> _What the task asks_
Repeat only the lines between the one with "Task: Tap the" and the end of the material below, both ends included. Omit any picture.

BEGIN Excerpted records

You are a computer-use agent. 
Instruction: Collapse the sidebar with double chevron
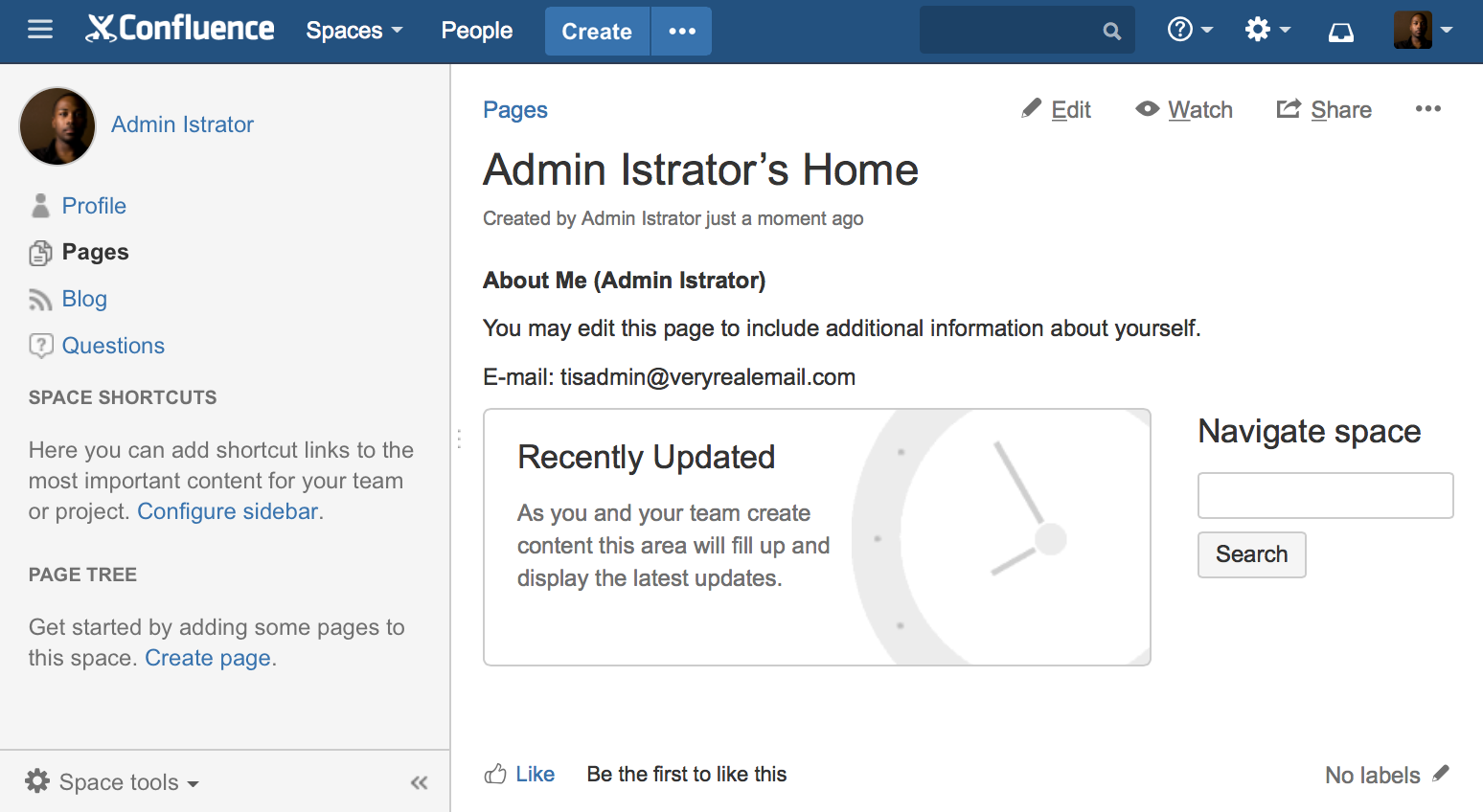419,782
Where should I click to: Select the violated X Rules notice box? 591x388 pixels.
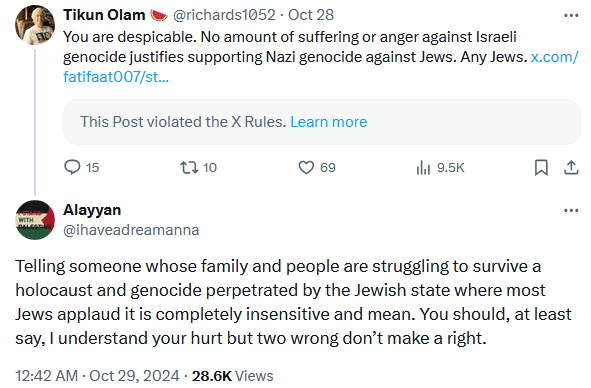pos(322,122)
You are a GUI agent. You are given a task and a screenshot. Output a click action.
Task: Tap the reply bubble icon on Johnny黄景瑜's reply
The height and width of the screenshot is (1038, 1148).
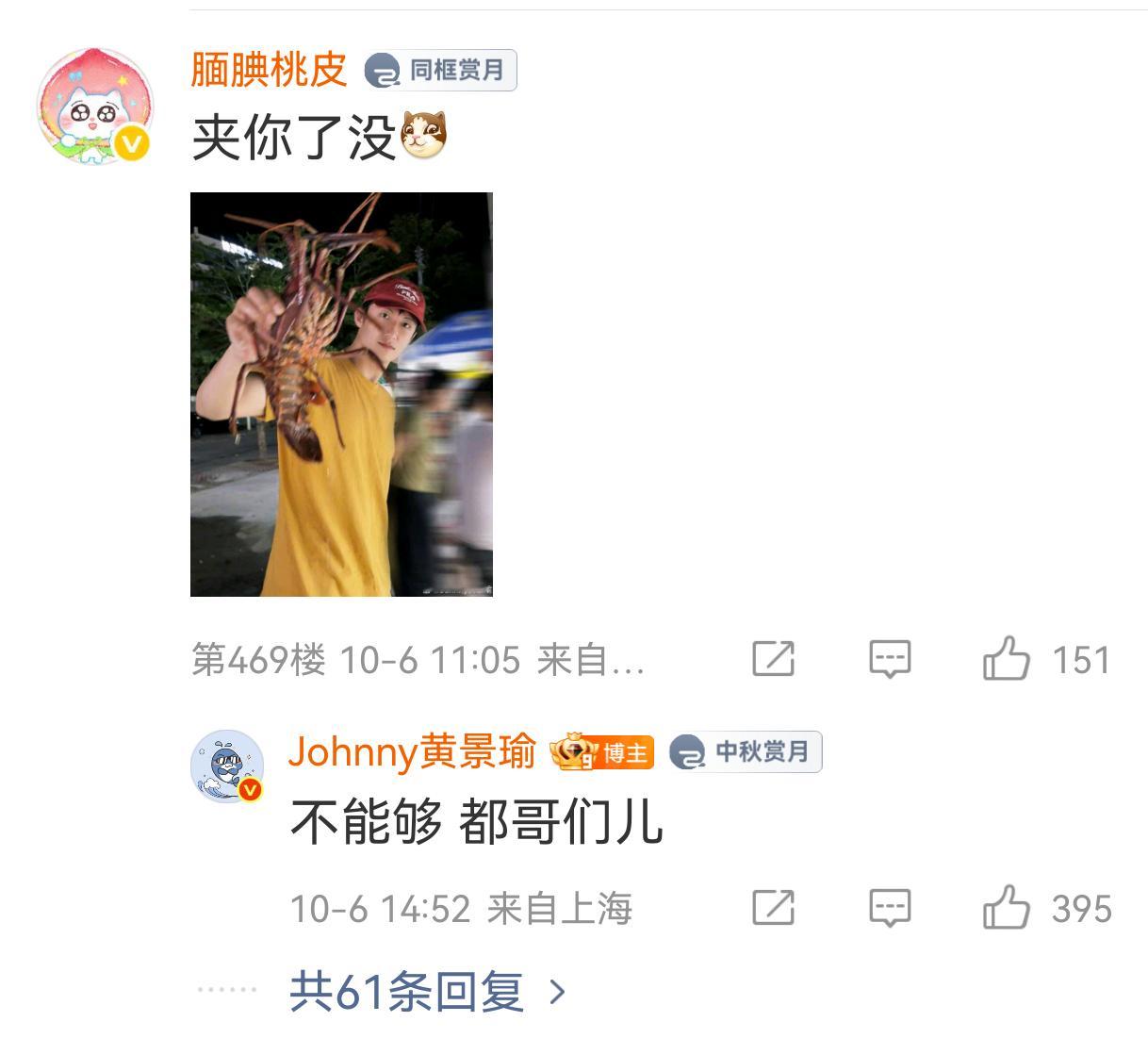tap(890, 908)
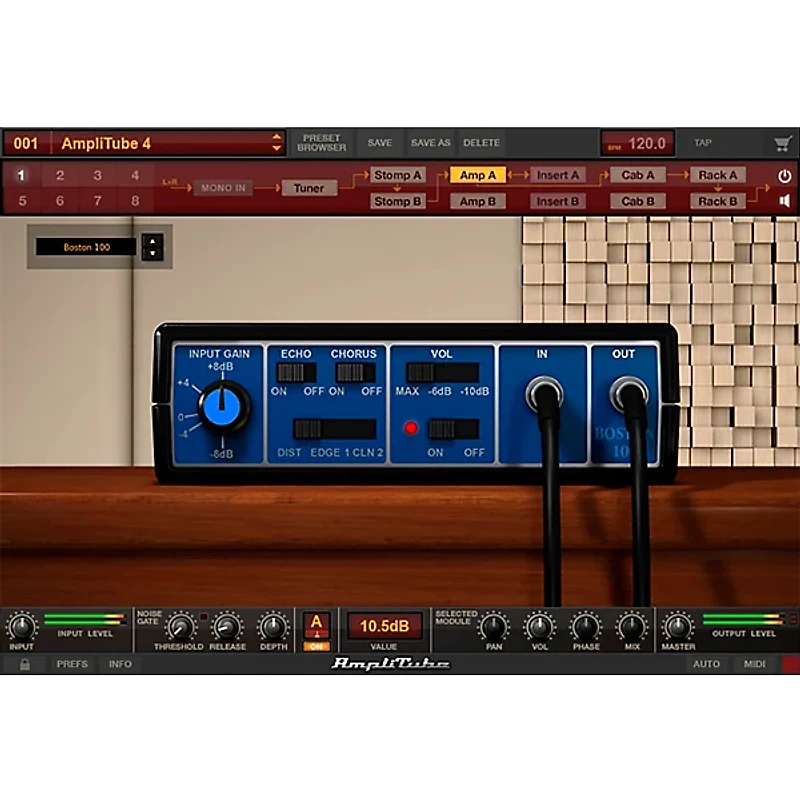Click the power bypass icon
This screenshot has width=800, height=800.
pyautogui.click(x=784, y=175)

END Excerpted records

> _Result of this task_
Task: Tap the reply bubble icon on Johnny黄景瑜's reply
The height and width of the screenshot is (1038, 1148).
tap(890, 908)
Click the power bypass icon
This screenshot has width=800, height=800.
pyautogui.click(x=784, y=175)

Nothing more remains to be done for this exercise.